(TEXTE FOURNI):
Ce qui s’ensuivit fut évidemment de l’ordre de la routine : devenu désormais une sorte de chouchou, Maciste se transforma en “policier”, “médium”, “athlète”, il lutta “contre la mort”, fut “sauvé des eaux”, prit sa “revanche”… Dans une de ses aventures, nous le retrouvons même “amoureux” : mais, à la fin du film, il préfère rompre les rangs et repartir vers de nouvelles aventures, laissant l’objet de ses désirs, la suave Linda Moglia, aux bons soins d’un adolescent fluet…

La trilogia di Maciste (1920), titre d’un triptyque comprenant trois épisodes pleins d’action, fut réalisée par Carlo Campogalliani qui, à côté de notre colossal héros, campait aussi un des seconds rôles… C’est un “conte de fées”, avec le bon géant occupé à protéger le petit prince d’un pays imaginaire des complots ourdis par un régent louche voulant s’emparer du trône. Campogalliani se réserva le rôle du deus ex machina, celui qui intervient à la fin de chaque épisode: dans le dernier, Maciste, tombé dans une embuscade, est condamné à être exécuté quand l’horloge du château sonnera trois heures ; l’ami Campogalliano escalade la tour et, se pendant dangereusement aux aiguilles de l’énorme pendule, retarde l’heure et l’exécution jusqu’à l’arrivée des troupes fidèles au prince.

(DÉTAIL DE LA TÂCHE):
Poursuivez le texte sur Maciste à partir de sa dernière phrase. Les enregistrements n'ont aucun lien avec le texte sur Maciste.

(RELEVÉ DES DONNÉES):
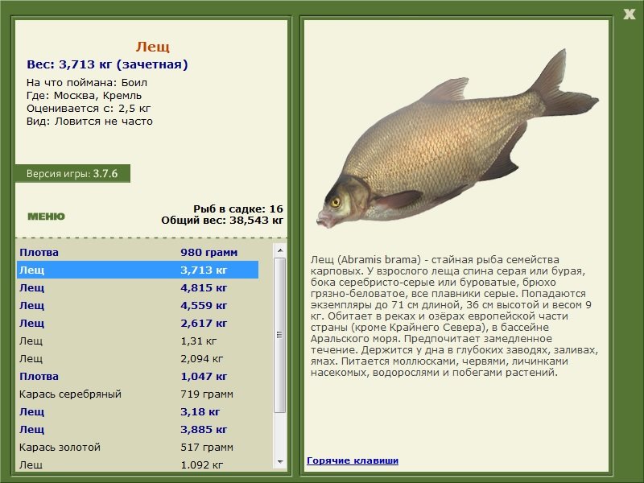This screenshot has width=644, height=483.
Task: Select Карась серебряный 719 грамм
Action: 137,394
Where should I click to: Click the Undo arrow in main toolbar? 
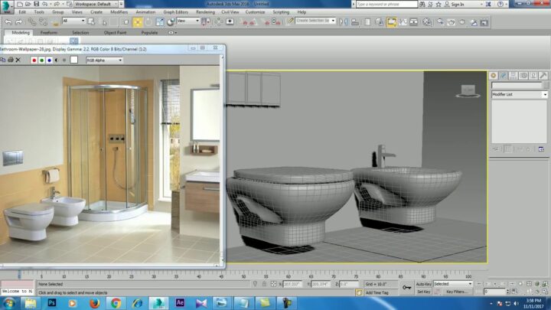coord(8,21)
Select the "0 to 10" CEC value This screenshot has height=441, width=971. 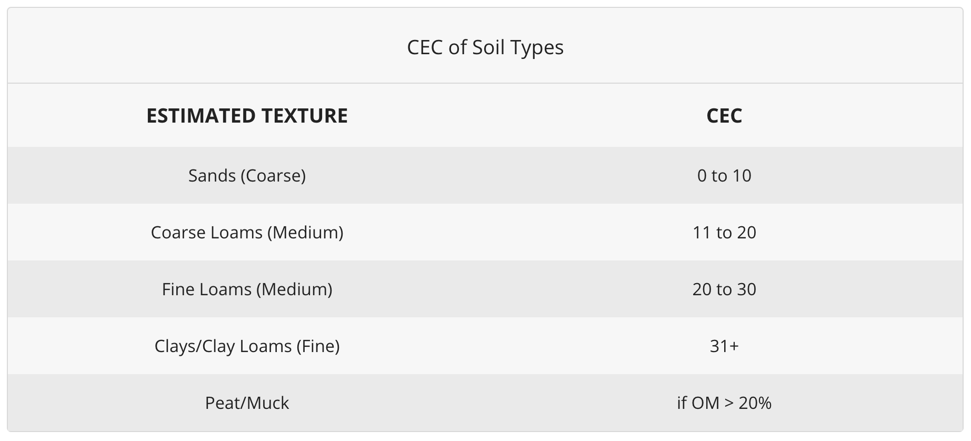coord(724,175)
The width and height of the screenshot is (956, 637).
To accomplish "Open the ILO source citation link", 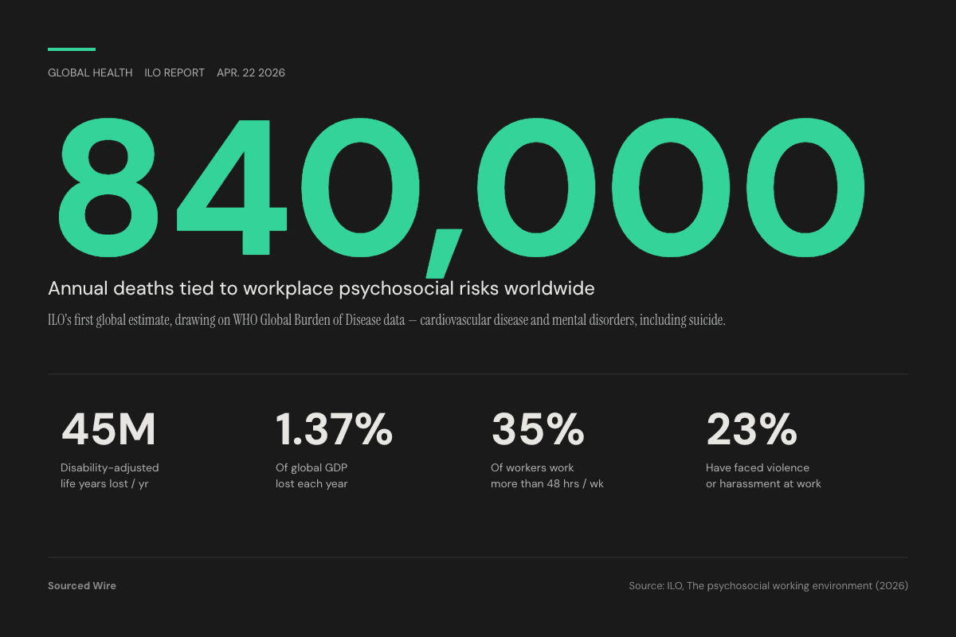I will tap(768, 585).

(RÉSULTAT DE LA TÂCHE):
Pagano se fâcha à mort avec le metteur en scène-acteur quand les critiques louèrent plus Campogalliano que lui-même, mais cette expérience lui fut bénéfique. Quand, l’année suivante, Jakob Karol lui proposa un script pour une série de films qu’il allait réaliser en Allemagne, Maciste accepta à condition d’amener avec lui sa bande de fidèles, comme le metteur en scène Borgnetto qui l’avait découvert, et quelques athlètes, parmi lesquels Umberto Guarracino, dit « Cimaste », un petit chauve simiesque souvent utilisé comme comparse.

Pagano resta à Berlin quinze mois, y tourna quatre films, et ce fut pour lui un calvaire. C’était l’époque de l’inflation et les marks se volatilisaient entre ses mains (heureusement un acompte lui avait été versé en lires, en Italie, avant son départ). Et puis la nourriture ne lui convenait pas, et les règlements des studios, si différents de ceux de chez lui, non plus. Et surtout, il ne parlait pas un seul mot d’allemand.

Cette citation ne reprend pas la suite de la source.